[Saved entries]
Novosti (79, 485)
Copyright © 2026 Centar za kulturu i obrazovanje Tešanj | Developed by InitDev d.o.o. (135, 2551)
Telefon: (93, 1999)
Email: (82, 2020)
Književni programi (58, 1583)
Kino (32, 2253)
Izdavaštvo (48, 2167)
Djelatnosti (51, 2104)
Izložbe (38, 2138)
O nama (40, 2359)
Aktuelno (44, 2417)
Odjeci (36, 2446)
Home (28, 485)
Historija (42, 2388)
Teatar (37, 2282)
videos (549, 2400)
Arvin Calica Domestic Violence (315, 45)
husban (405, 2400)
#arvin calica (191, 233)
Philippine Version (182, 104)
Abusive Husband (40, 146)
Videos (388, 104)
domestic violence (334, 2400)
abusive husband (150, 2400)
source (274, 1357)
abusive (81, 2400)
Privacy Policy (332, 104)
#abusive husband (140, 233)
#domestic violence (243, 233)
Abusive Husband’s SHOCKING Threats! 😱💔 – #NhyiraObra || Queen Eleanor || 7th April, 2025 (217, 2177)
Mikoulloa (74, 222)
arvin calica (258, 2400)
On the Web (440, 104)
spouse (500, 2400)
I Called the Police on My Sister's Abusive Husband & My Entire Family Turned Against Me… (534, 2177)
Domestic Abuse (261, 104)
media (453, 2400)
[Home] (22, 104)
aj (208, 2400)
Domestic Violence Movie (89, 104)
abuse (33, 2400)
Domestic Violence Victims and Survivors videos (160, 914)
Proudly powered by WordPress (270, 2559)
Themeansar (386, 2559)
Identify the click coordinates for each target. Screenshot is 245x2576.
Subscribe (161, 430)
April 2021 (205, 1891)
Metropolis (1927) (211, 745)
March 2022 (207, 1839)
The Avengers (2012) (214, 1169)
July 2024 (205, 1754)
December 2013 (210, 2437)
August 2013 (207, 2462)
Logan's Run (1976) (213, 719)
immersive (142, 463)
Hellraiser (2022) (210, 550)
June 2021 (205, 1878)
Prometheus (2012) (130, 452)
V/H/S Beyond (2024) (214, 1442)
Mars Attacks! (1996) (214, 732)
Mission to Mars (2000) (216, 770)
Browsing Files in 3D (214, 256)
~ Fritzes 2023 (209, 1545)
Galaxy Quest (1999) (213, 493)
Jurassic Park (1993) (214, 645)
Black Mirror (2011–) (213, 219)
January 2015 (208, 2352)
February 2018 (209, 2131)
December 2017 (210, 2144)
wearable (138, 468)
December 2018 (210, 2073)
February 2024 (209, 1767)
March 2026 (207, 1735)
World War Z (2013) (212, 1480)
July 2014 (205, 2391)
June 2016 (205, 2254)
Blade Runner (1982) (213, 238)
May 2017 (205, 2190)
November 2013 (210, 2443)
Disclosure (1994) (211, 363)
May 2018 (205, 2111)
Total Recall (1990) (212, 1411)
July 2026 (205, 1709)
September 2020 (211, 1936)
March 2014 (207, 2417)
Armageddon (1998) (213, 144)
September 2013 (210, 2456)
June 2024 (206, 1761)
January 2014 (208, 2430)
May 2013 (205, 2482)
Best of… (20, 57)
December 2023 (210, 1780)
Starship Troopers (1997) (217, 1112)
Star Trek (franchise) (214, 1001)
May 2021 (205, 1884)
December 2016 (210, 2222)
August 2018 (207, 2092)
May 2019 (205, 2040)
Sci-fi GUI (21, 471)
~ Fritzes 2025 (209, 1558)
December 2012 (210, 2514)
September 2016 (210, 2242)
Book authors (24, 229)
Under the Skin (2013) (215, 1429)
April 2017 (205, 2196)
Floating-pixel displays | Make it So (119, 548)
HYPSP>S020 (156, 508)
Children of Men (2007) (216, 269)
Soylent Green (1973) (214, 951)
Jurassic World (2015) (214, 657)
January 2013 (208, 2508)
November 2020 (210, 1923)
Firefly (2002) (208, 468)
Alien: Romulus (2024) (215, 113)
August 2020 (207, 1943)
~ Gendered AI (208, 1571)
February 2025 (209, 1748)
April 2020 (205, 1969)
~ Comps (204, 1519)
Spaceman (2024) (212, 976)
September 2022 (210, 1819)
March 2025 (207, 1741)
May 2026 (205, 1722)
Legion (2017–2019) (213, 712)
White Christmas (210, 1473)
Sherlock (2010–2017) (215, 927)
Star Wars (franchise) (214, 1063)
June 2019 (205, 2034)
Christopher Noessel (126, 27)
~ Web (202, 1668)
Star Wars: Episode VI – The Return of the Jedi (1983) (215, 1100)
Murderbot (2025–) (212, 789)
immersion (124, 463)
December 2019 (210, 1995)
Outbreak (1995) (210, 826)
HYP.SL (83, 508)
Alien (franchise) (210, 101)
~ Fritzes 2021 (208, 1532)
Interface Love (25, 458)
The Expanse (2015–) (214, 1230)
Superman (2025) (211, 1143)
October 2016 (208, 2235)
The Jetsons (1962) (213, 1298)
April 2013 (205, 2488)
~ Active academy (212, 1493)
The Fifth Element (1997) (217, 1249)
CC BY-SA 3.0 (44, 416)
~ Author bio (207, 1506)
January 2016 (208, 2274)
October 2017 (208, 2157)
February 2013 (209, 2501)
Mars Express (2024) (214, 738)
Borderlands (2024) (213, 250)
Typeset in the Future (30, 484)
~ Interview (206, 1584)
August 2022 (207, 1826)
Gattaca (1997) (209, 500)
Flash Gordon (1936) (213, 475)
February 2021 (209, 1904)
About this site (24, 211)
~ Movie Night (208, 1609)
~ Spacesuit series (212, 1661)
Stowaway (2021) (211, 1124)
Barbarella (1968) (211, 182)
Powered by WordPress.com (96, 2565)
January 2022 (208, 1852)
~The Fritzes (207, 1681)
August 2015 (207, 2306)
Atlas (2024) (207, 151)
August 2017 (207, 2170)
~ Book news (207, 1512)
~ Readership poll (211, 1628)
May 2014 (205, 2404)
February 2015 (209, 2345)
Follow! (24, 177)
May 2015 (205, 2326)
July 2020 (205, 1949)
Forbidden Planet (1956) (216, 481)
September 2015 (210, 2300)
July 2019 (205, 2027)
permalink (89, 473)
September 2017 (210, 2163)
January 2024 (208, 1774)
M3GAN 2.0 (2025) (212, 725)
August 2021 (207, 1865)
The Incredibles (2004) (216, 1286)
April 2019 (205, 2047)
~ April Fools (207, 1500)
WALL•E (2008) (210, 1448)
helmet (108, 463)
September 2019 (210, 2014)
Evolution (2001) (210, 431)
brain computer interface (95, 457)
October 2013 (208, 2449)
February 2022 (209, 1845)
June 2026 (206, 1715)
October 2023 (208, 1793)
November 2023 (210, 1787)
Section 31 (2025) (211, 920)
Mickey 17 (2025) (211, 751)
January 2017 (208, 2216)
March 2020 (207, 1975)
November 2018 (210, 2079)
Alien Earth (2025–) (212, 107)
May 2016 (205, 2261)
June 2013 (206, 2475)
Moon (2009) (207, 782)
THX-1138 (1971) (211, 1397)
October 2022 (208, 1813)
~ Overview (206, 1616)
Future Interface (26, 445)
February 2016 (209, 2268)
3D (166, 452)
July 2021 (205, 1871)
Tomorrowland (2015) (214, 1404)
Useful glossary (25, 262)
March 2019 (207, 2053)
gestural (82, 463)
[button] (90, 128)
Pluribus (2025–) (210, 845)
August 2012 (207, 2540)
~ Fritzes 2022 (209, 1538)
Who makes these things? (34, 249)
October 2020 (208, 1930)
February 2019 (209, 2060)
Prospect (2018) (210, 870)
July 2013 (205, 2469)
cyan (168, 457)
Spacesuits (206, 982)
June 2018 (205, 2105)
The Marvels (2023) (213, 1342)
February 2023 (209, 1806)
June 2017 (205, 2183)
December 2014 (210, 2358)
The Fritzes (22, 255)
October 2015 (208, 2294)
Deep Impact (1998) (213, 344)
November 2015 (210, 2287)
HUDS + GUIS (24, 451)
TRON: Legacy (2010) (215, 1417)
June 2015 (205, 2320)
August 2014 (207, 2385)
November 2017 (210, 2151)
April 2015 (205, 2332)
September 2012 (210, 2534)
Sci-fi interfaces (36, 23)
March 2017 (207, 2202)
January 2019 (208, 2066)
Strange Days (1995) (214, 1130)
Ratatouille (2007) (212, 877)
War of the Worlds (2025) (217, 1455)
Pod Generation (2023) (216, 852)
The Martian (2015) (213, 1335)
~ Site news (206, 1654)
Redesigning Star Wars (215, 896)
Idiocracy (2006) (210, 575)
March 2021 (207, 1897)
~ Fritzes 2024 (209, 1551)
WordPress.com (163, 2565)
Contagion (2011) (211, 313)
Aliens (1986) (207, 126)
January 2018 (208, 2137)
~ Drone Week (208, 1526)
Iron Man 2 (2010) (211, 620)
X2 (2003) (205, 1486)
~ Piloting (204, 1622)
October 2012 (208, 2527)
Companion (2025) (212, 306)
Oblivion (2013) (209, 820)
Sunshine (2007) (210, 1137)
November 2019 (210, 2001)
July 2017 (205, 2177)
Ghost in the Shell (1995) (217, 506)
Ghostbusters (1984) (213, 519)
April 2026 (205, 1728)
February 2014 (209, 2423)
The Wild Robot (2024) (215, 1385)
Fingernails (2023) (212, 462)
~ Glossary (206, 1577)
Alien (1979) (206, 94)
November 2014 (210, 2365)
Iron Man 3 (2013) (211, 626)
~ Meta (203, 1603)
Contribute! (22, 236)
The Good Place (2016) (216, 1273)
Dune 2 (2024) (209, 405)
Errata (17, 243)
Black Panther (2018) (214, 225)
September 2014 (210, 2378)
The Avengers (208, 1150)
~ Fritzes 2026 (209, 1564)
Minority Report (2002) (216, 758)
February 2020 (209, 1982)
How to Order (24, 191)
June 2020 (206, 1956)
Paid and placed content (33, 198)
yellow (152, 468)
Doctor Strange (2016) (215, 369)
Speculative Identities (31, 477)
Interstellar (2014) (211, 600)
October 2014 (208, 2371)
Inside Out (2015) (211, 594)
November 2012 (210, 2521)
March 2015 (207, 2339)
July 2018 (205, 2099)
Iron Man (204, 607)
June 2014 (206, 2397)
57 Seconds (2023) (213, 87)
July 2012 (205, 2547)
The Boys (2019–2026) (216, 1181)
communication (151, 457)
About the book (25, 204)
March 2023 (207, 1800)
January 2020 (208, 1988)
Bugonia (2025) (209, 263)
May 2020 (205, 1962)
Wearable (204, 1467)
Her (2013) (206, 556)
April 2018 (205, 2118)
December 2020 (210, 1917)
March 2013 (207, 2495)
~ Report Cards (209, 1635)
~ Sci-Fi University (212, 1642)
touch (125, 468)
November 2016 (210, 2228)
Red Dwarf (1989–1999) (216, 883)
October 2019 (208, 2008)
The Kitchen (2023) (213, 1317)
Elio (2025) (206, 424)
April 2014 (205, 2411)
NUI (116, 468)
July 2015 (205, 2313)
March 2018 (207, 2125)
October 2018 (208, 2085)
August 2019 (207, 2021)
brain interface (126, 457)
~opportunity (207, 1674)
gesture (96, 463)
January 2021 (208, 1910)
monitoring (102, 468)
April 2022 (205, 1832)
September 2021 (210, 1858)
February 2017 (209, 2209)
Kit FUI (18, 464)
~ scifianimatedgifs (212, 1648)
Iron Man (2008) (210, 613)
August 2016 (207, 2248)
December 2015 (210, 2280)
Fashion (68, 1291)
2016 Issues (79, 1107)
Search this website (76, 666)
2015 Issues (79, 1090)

What is being asked
Using the records above, restate word for word the lines from the one with "Firefly (2002) (208, 468)" through the one with "The Fifth Element (1997) (217, 1249)", both included.

Answer to the problem
Firefly (2002) (208, 468)
Alien: Romulus (2024) (215, 113)
August 2020 (207, 1943)
~ Gendered AI (208, 1571)
February 2025 (209, 1748)
April 2020 (205, 1969)
~ Comps (204, 1519)
Spaceman (2024) (212, 976)
September 2022 (210, 1819)
March 2025 (207, 1741)
May 2026 (205, 1722)
Legion (2017–2019) (213, 712)
White Christmas (210, 1473)
Sherlock (2010–2017) (215, 927)
Star Wars (franchise) (214, 1063)
June 2019 (205, 2034)
Christopher Noessel (126, 27)
~ Web (202, 1668)
Star Wars: Episode VI – The Return of the Jedi (1983) (215, 1100)
Murderbot (2025–) (212, 789)
immersion (124, 463)
December 2019 (210, 1995)
Outbreak (1995) (210, 826)
HYP.SL (83, 508)
Alien (franchise) (210, 101)
~ Fritzes 2021 (208, 1532)
Interface Love (25, 458)
The Expanse (2015–) (214, 1230)
Superman (2025) (211, 1143)
October 2016 (208, 2235)
The Jetsons (1962) (213, 1298)
April 2013 (205, 2488)
~ Active academy (212, 1493)
The Fifth Element (1997) (217, 1249)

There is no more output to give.